A Comissão Parlamentar Mista de Inquérito (CPMI) para investigar fraudes em benefícios do INSS será oficialmente protocolada nesta terça-feira (6), após reunir o apoio de 211 parlamentares — 182 deputados e 29 senadores —, número superior ao mínimo exigido de 171 deputados e 27 senadores.
A iniciativa é liderada pela deputada Coronel Fernanda (PL-MT) e pela senadora Damares Alves (Republicanos-DF), com o objetivo de apurar irregularidades em descontos indevidos de aposentadorias e pensões, que podem ter causado prejuízos superiores a R$ 6,5 bilhões entre 2019 e 2024, segundo a Polícia Federal e a Controladoria-Geral da União (CGU).
Do Amazonas, apenas três parlamentares assinaram o requerimento: o senador Plínio Valério (PSDB) e os deputados federais Capitão Alberto Neto (Republicanos) e Adail Filho (Republicanos). Nenhum nome do PT ou de partidos de esquerda consta entre os apoiadores da comissão.
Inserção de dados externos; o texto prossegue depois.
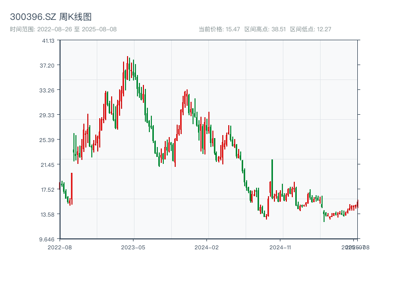Click the 9.646 bottom y-axis label
This screenshot has width=397, height=298.
48,239

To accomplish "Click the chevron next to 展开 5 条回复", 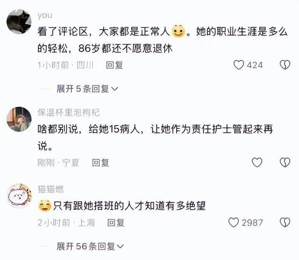I will pyautogui.click(x=114, y=89).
Entre os signatários, estão 93 parlamentares de partidos da base governista, o que acende o alerta dentro do Palácio do Planalto. Agora, o próximo passo é a leitura do requerimento pelo presidente do Congresso Nacional, senador Davi Alcolumbre (União-AP), em sessão conjunta. Só após isso a CPMI poderá ser instalada e seus membros oficialmente indicados.
A estratégia da oposição com uma comissão mista é contornar a limitação de CPIs na Câmara, onde há uma fila de 12 pedidos aguardando instalação. A expectativa é que a CPMI tenha maior força política e institucional, dada sua abrangência no Senado e na Câmara.